Cultura

A mensagem de denúncia na canção afro-centrista de Carlos Lamartine

Elias Quissanga

Ao contrário do que muitos pensam, apesar de a OUA (Organização da Unidade Africana) ter surgido em 1963, o Dia de África começou a ser celebrado oficialmente apenas há 52 anos, quando em 1972 a ONU (Organização das Nações Unidas), sob o mandato do diplomata austríaco Kurt Waldheim, seu quarto Secretário-Geral, institucionalizou o 25 de Maio como o Dia do Continente Berço.

26/05/2024  Última atualização 09H38
© Fotografia por: DR

Dois anos depois, isto é, em 1974, o músico e nacionalista Carlos Lamartine lançou "Angola Ano 1”, um álbum em vinil, totalmente gravado em Luanda nos Estúdios Norte, com captação e registo de som de João Canedo, supervisão musical de Carlitos Vieira Dias e acompanhamento do Conjunto Merengue. O álbum saiu pela CDA (Companhia de Discos de Angola), propriedade do empresário e radialista Sebastião Coelho.

Entretanto, em termos políticos, vivia-se em Angola o Período de Transição, isto é, o período intermédio, entre a assinatura dos Acordos de Alvore a independência.

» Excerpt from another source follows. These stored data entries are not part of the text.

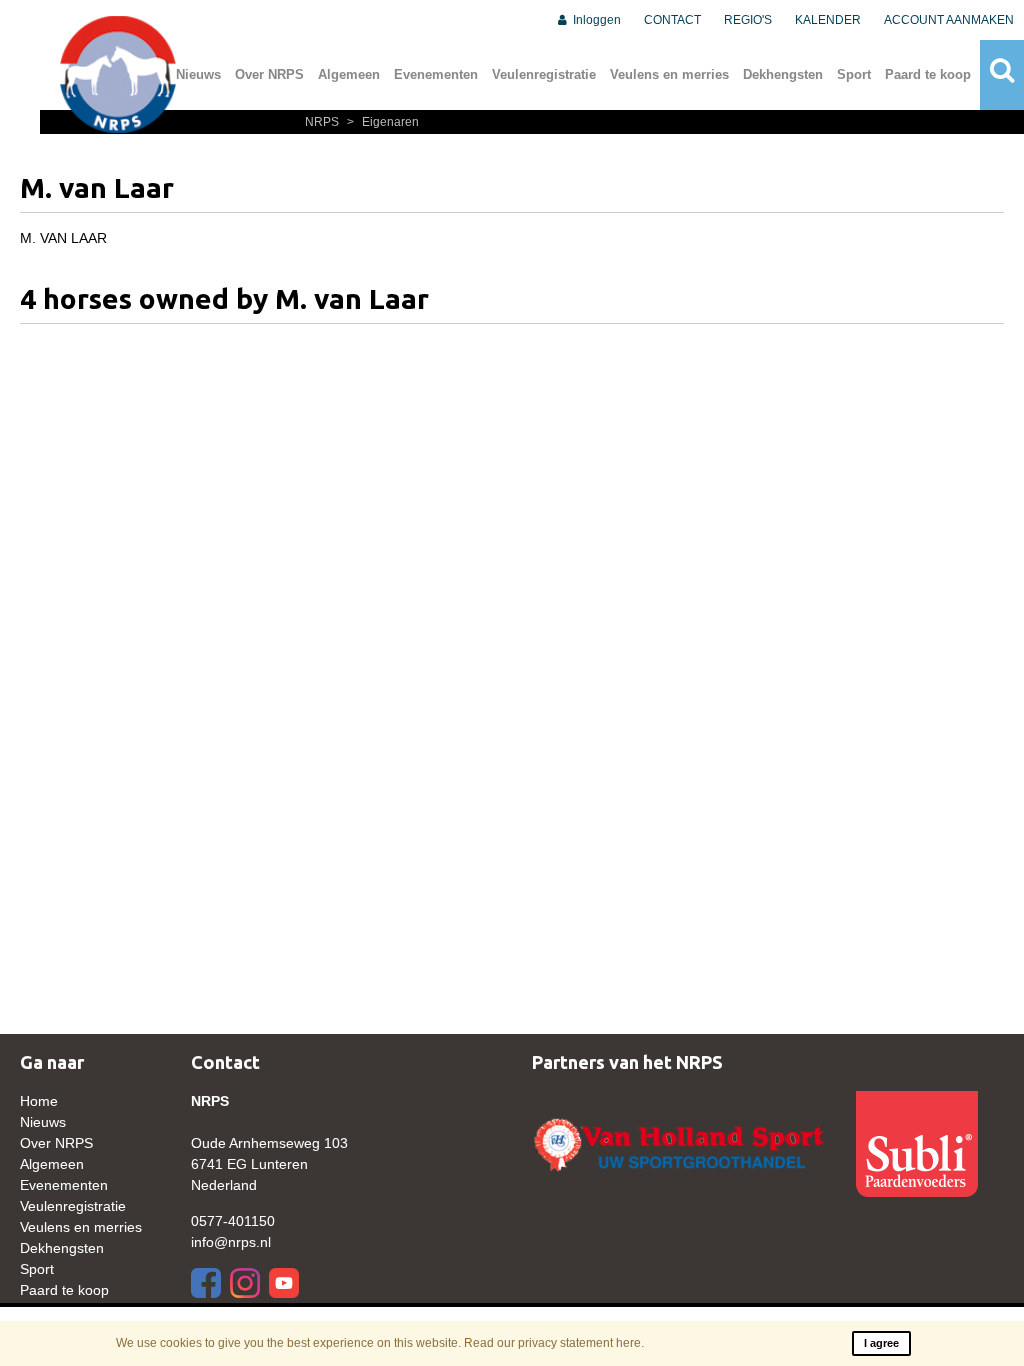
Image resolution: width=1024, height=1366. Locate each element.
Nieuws (198, 74)
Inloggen (595, 20)
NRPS (323, 122)
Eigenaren (383, 122)
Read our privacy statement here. (554, 1343)
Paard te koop (928, 74)
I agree (881, 1343)
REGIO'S (748, 20)
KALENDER (828, 20)
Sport (854, 74)
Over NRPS (269, 74)
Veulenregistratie (544, 74)
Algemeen (349, 74)
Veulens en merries (669, 74)
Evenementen (436, 74)
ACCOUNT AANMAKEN (949, 20)
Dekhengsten (783, 74)
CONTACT (672, 20)
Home (39, 1101)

Durante esta fase da nossa história, houve em Luanda intensas actividades políticas que terão influenciado ideologicamente os músicos, tendo isso ficado evidente na expressividade poética dos textos e na grande metamorfose que se deu na composição da canção de intervenção política associada aos fenómenos sociais que se viviam na época.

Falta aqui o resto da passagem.